花粉症は、筑波山で始まった

べにふうき

妻は重度の花粉症だ。

毎年その時期になると、洗濯物は部屋干しになり、空気清浄機がフル稼働し、窓の開け閉めに細心の注意を払うようになる。娘も生まれたときからそうで、毎年ヨーグルトをせっせと食べている。

わたしはずっと、そのつらさが実感としてわからなかった。花粉症になったことがなかったから。空気の入れ替えをしたくて、彼女たちがいない時間に窓を全開にしたりしていた。帰宅した妻がくしゃみをしまくって「換気した」と言ったら怒られた(笑)

そのわたしが、花粉症になった。

筑波山の梅まつりで、突然

発症したのは、春先のことでした。筑波山のふもとで梅まつりをやっていると聞いて、車で出かけた。山のふもとから渋滞がひどくて、なかなか進まない。せっかくだからと窓を全開にして、春の空気を感じながらのんびりとろとろ進んでいた。
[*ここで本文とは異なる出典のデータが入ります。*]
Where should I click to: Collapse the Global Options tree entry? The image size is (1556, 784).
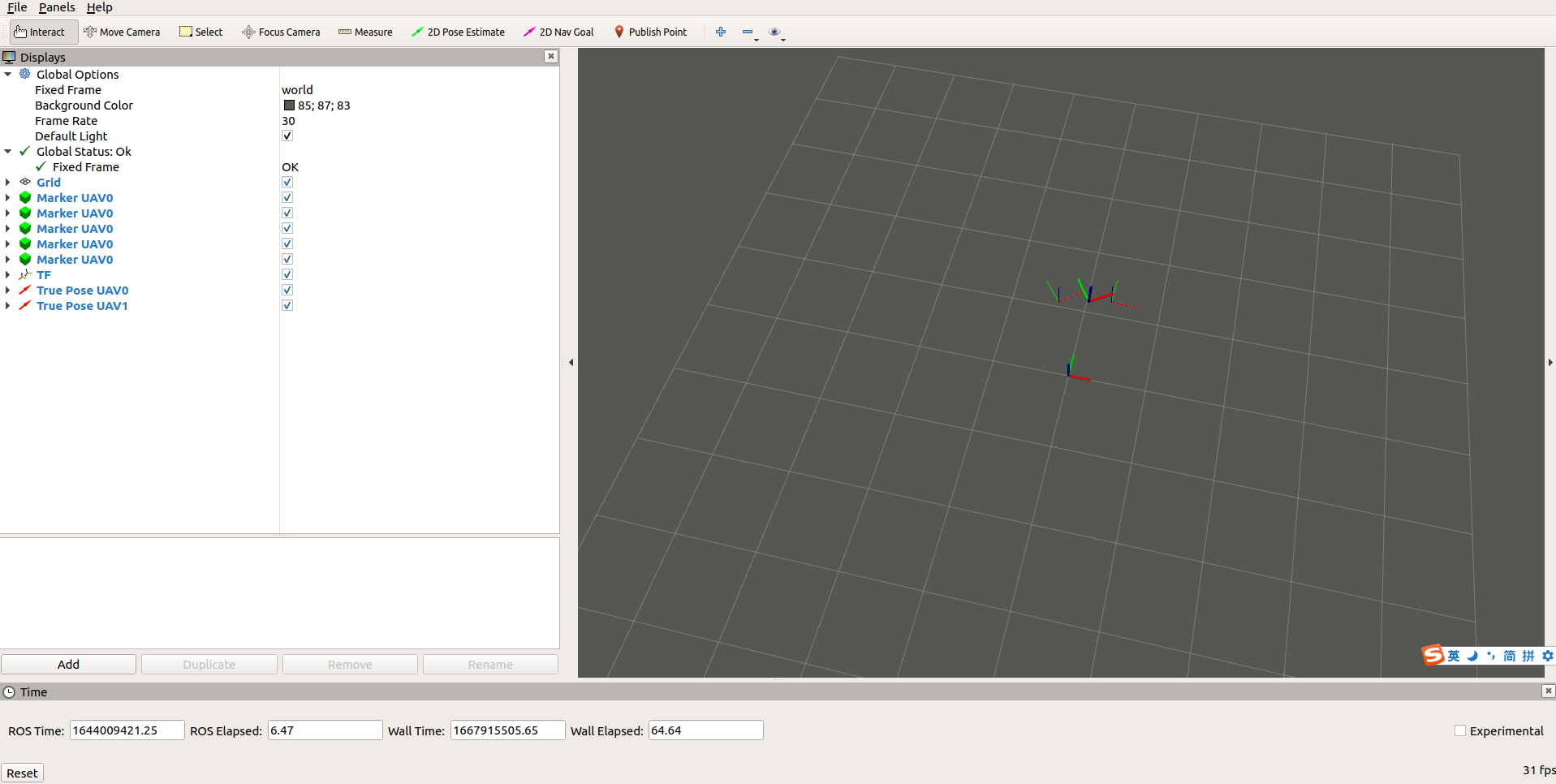pos(7,74)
そのとき突然、くしゃみと鼻水が止まらなくなった。頭が重たくなった。梅の写真を撮りながら「風邪かな」と思っていたけれど、帰宅後も数日たっても収まらない。それで初めて気づいた。花粉症だ、と。

はやま

あのときの妻の「だからいったでしょ」という顔は、いまも覚えています(笑)。花粉症のつらさは、なった人間にしかわからない。布団も干せない。外に出るのが怖い。あれは本当につらい。

べにふうきを試してみた

花粉症の症状が出るようになってから、いろいろ試しました。そのひとつがべにふうき茶です。

べにふうきは日本茶の一品種で、「メチル化カテキン」という成分を多く含んでいます。このメチル化カテキンが血液中の抗体の数を減らし、ヒスタミンの放出を抑制する——。つまり花粉症の症状をやわらげる効果があることが、国立の研究機関と複数の大学による臨床試験で確認されています。

飲んでみた感想です——。正直なところ、よくわからなかった。

お茶としてはおいしい。日本茶ですから、飲みにくいということはまったくない。ただ「症状が改善した」という実感が得られないまま、こらえ性のないわたしはやめてしまいました。

後から調べてみると、臨床試験の被験者たちは半年間飲み続けていたというではありませんか。数週間で結果を求めたのが間違いでした(笑)。興味のある方は、腰を据えて試してみてください。

ぬか漬けを始めた年のこと

花粉症はその翌々年くらいまで続きました。ところがその次の年、症状がぴたりと収まっていた。それ以来、花粉が異常に多い日に少しくしゃみが出る程度で、ほとんど症状が出なくなりました。

その時期に何をしたかというと、ぬか漬けを始めたことくらいしか思い当たらない。関係あるかどうかは、正直わかりません(笑)。医学的に証明できることでもない。

ただ腸内環境と免疫の関係については、近年研究が進んでいて、腸内細菌のバランスが免疫反応に深く関わっていることはわかってきています。妻も娘もヨーグルトをせっせと食べているのは、そういう直感からきているのだと思います。

わたしの場合、ぬか漬けだったのかもしれないし、たまたまだったのかもしれない。でも、あの春以来、窓を全開にすることはなくなりました。

はやま

花粉症に悩む方に「ぬか漬けを食べれば治る」などとは言いません。ただ、腸を整えることは、免疫を整えることでもある——そう考えると、発酵食品を日々の食卓に取り入れることは、悪い話ではないと思いますね。